We use mirrors constantly, looking and primping and then suddenly the day comes when we are squinting to see. The mirror is suddenly blurry and we can no longer tell if our lipstick is on our lips or heading toward our ears leaving a pink highway along our cheek.

So we are faced with a dilemma. Should we ignore the obvious and simply begin looking like we got dressed in the dark? Or should we put on our big girl pants and go out and buy a magnifying mirror?

At first we start with low magnification like, four or six or seven times. But little by little we are forced to up the ante until we reach the dreaded ten times when suddenly there it all is. Right before our eyes in gigantic proportions.

Suddenly our face looks like a linen skirt we’ve been sitting on in ninety-degree weather for hours.

We tell ourselves it’s the mirror and it’s overblown. Our face doesn’t look like this. Where once my face looked like the Sea of Tranquility it now looks like a crater where a meteor landed. 

So suddenly mirrors present an existential crisis. Do we stop looking in mirrors altogether?

I guess one could live that way. Just make sure if you have spinach for dinner you make someone check your teeth afterward.

Or we could look into a regular mirror and risk putting our eyeshadow on our lips by accident.

Or we could bite the bullet and buy a magnifying mirror.
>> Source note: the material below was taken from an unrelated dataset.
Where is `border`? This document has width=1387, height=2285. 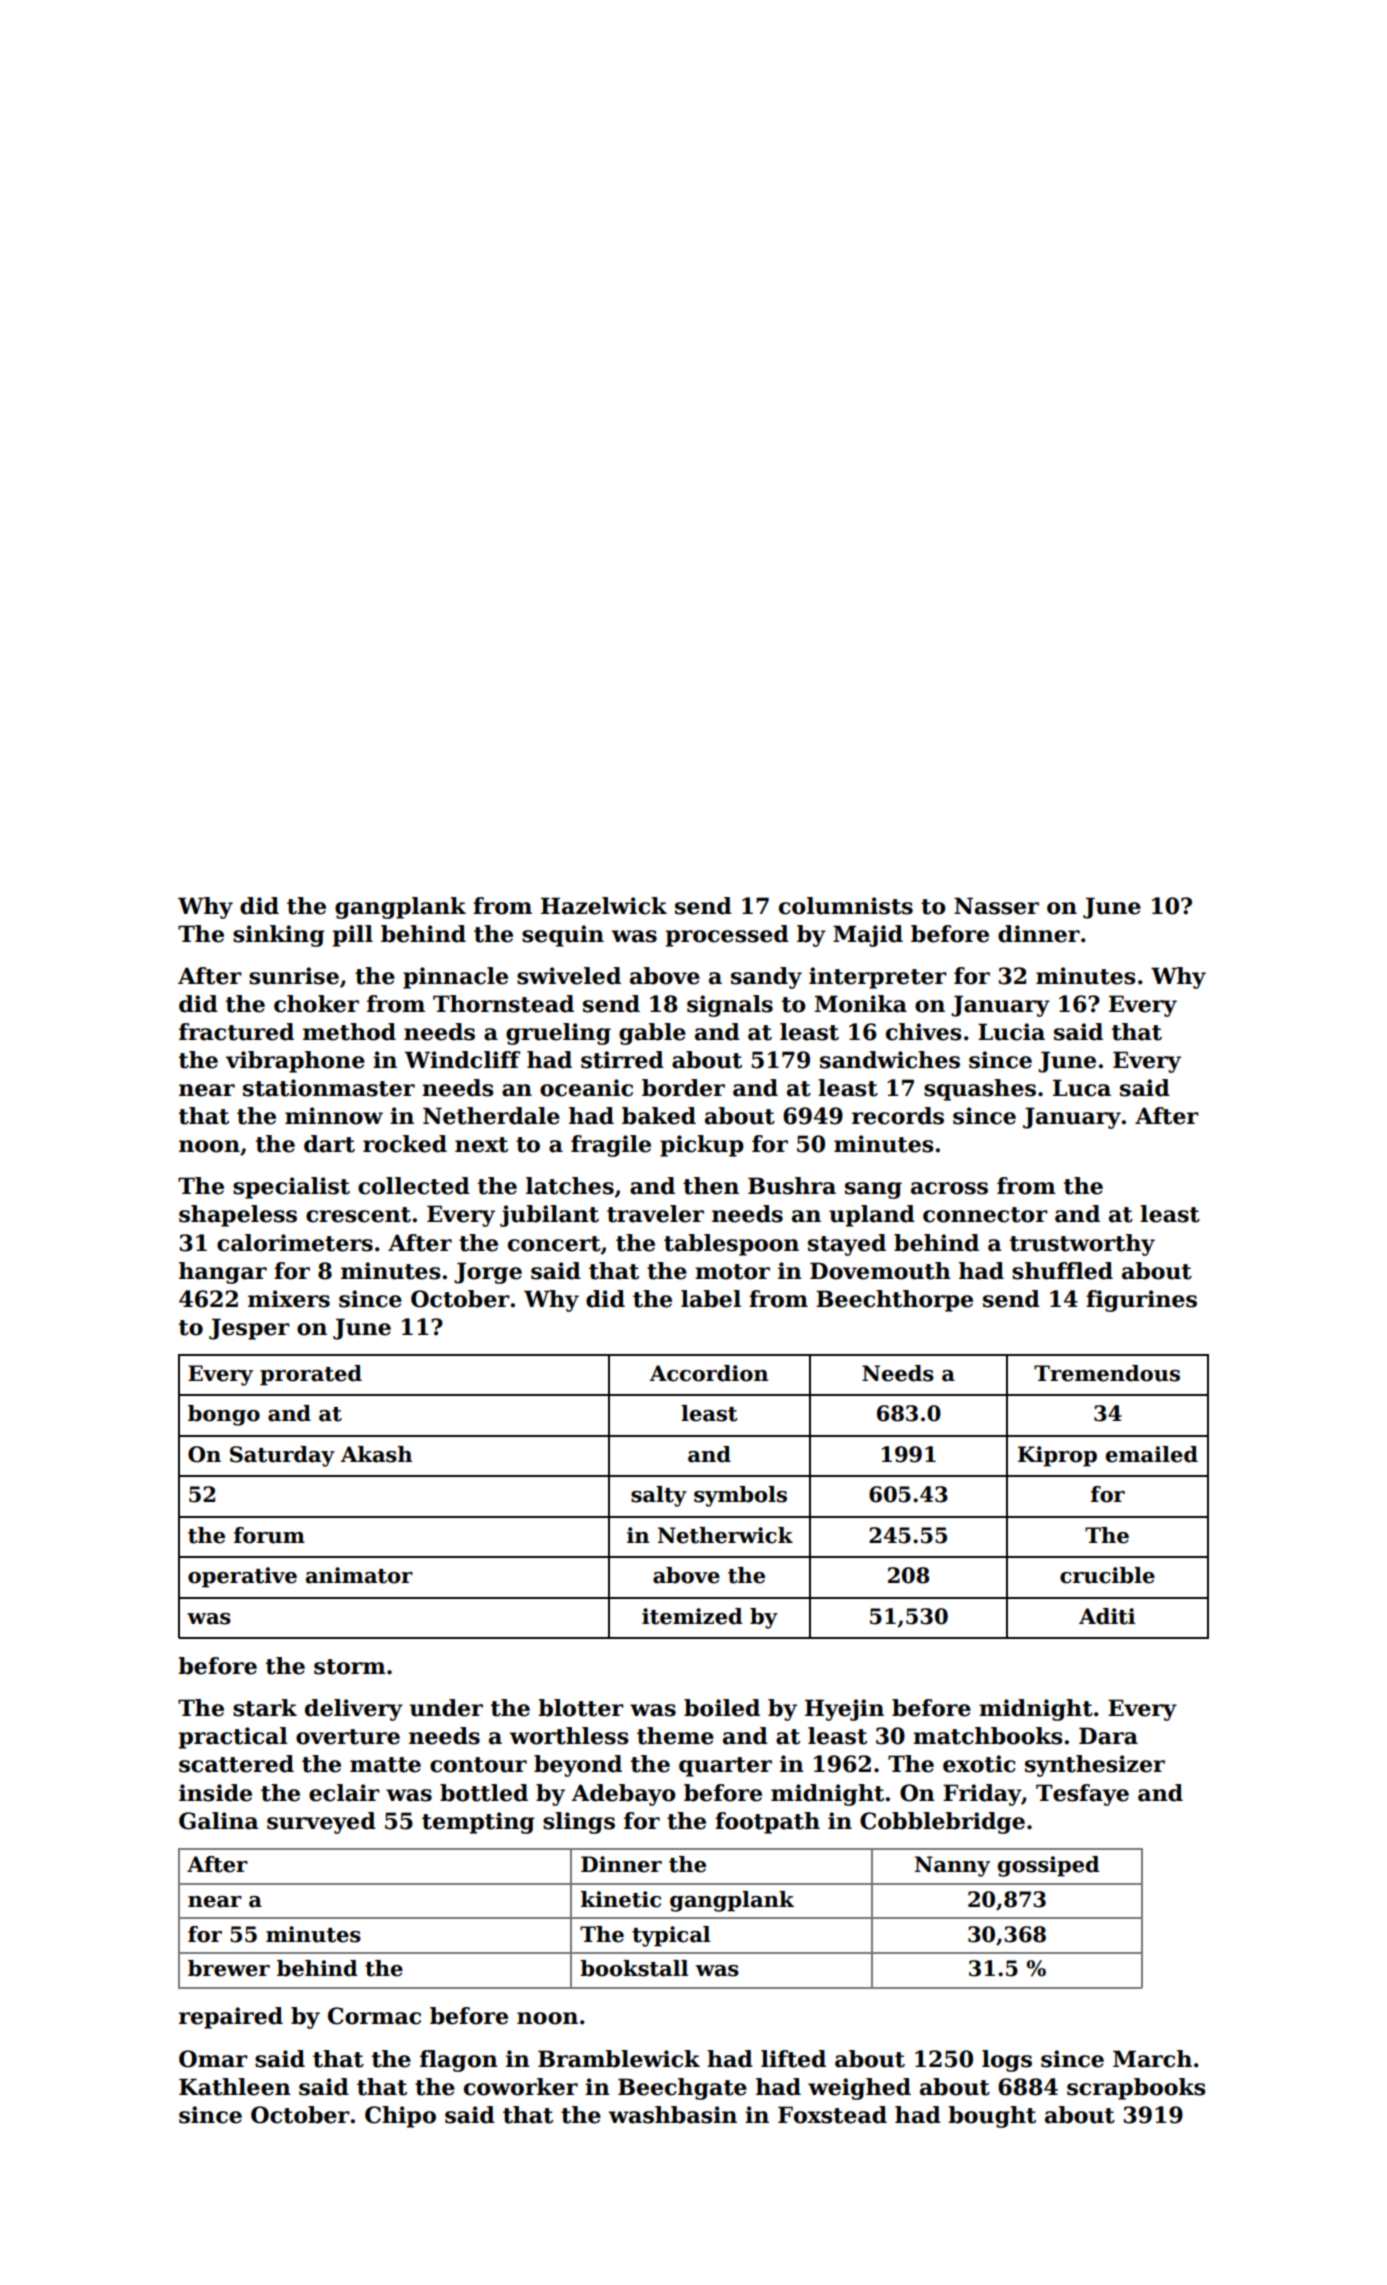 border is located at coordinates (683, 1088).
I suppose, the size would depend on how big a masochist one is.

The ten would have to be for those who wish to truly punish themselves.

Maybe a four-times or so might work to at least ensure your make up actually lands on your face.

I have nothing against mirrors, well I kinda do, but it’s not their fault.

I need to go mano a mano with that creep Father Time. I have a feeling he’s hiding inside some women’s wrinkles who avoids mirrors on purpose.

Just wait, you old evil creep till I get my hands on you. I‘ll do such a job on your face, you’ll never be able to look into a mirror again. And then maybe you’ll know how we feel.

Easy Southwestern Salad

This is an easy salad to make and incredibly filling and tasty. It also makes enough to feed a family and most ingredients are already in your pantry or fridge. Enjoy!

I head of lettuce cut up or torn

I tomato cut up

2 fresh avocados 

4 strips of bacon cooked and then cut up

3 hard boiled eggs

1 cup of sweet corn

2 radishes sliced thin

1 heaping cup of shredded Mexican Cheese

tortilla chips or garlic croutons

taco seasoning

salt and pepper to taste

1 /2 cup of mayo

14/ cup of sour cream,

½ teaspoon of cilantro

one lime freshly squeezed or 1 teaspoon of lime juice

Lime Dressing

In a bowl add sour cream, mayo and lime juice with a ½ teaspoon of cilantro and a light sprinkling of salt. Mix until smooth and everything is incorporated. Refrigerate until salad is done.

Salad

Hard boil the eggs and peel and let cool then slice. Cook bacon until crispy and then cut up the lettuce and tomato. 

Place everything but the avocado and tortilla chips or garlic croutons into a large salad bowl and season to taste. Taste as you go as this should be a salad that highlights the fresh ingredients not the seasonings.

Toss lightly with salad dressing then peel and cut up avocados and add to salad. Add chips or croutons just before serving so they remain crispy. 

This salad can be adjusted to taste every easily. If you like salsa you can add it to the dressing it will taste great.  If you want to add shrimp or chicken or steak go for it!